Semanalmente, postagens jornalísticas trazendo fatos e análises da disputa paulista que envolviam Marçal recebiam enxurradas de ataques de seus seguidores e apoiadores.
Jornalistas que protagonizaram episódios envolvendo o candidato — seja durante um debate televisionado, uma sabatina ou uma atividade de campanha — também viraram alvos diretos.
Um aspecto marcante na maioria das postagens ofensivas vindo dos apoiadores de Marçal era uma tentativa de vinculação do trabalho da imprensa com partidos de esquerda, visando sua descredibilização.
Outra expressão presente nos ataques foi “caiu o pix”, que insinua que jornalistas e veículos são comprados e, portanto, sem qualquer independência para realizar seu trabalho.
Além da análise das mídias digitais, as organizações da CDJor atuaram para monitorar episódios de ataques offline à imprensa em todo o país. Durante os meses que antecederam o primeiro turno, foram registradas 14 denúncias de ataques a jornalistas, entre agressões físicas, verbais, interpelações policiais, processos judiciais abusivos e campanhas de estigmatização.
Boa parte das agressões aconteceu durante comícios ou entrevistas a candidatos, que se ofenderam com questionamentos feitos pelos profissionais. Mas não só.
No dia 30 de setembro, a jornalista Paula Araújo, do Conexão GloboNews, sofreu uma agressão momentos antes de entrar ao vivo. O incidente ocorreu em frente à sede da Globo, na zona sul de São Paulo, enquanto ela se preparava para cobrir as eleições na capital.

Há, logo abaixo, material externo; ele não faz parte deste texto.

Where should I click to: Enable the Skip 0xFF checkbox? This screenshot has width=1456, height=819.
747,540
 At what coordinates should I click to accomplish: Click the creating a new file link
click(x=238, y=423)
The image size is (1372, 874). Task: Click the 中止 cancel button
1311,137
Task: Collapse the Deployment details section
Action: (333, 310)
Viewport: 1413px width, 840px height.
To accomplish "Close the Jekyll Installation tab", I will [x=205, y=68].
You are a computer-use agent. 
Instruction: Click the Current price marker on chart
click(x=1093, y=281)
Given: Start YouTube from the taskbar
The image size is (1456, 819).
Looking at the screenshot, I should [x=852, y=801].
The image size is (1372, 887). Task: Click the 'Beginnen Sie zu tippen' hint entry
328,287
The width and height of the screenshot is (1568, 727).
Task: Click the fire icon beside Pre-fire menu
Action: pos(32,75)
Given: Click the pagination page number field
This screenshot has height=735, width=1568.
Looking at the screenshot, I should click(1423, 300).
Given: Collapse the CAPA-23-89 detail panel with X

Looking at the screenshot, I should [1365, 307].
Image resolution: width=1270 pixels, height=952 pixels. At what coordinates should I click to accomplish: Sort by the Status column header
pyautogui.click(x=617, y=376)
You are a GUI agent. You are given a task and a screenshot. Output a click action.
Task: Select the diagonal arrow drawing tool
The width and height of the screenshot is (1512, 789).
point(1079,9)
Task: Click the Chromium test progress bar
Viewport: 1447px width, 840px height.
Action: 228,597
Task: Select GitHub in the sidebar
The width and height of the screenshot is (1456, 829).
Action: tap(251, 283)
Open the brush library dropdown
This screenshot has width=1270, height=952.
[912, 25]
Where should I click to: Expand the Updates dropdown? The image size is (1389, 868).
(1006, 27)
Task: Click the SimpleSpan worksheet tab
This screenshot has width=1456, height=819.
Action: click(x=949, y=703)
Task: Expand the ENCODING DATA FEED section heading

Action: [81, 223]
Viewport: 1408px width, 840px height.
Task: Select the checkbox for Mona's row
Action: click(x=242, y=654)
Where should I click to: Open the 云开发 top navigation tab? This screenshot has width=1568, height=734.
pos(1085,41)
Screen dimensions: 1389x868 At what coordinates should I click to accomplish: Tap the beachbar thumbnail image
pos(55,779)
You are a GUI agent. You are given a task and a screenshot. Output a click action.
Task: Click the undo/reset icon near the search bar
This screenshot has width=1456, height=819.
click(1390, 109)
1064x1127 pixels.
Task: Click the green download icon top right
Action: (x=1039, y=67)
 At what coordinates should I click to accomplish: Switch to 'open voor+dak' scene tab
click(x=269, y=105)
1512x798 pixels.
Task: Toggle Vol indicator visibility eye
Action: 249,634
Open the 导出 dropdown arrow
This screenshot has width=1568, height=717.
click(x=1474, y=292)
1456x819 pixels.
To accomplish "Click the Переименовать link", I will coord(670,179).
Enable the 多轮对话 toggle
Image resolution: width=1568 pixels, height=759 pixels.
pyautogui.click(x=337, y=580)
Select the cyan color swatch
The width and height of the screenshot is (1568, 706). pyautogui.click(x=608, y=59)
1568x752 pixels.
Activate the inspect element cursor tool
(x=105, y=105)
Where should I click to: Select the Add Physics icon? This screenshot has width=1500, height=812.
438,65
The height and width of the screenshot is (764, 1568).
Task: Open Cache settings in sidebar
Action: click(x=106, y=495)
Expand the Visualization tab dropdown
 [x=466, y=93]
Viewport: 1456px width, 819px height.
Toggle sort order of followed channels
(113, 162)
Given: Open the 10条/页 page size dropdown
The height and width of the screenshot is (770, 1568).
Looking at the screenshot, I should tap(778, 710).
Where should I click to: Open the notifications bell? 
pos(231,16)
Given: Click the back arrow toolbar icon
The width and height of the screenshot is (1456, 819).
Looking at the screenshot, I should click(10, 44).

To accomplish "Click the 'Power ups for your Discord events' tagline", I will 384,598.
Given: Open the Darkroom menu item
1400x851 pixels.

A agressora tentou, sem sucesso, atacá-la com o tripé da câmera. Logo depois, desferiu um tapa na repórter e, ao deixar o local, acusou a emissora de perseguir Bolsonaro e seus apoiadores, usando a frase “Globo lixo”.
A CDJor seguirá monitorando os ataques online e offline à imprensa até o segundo turno das eleições. Ao final deste período, será publicado um relatório compilando casos, análises sobre as tendências das violências monitoradas e recomendações ao Estado brasileiro e às plataformas digitais, com a intenção de subsidiar futuras políticas públicas e iniciativas legais contra a violência contra jornalistas.
A Coalizão em Defesa do Jornalismo é uma articulação de 11 organizações da sociedade civil em defesa da liberdade de imprensa, tendo como principais temas de atuação: proteção e segurança de comunicadores e jornalistas, sustentabilidade do jornalismo e integridade do espaço informacional.”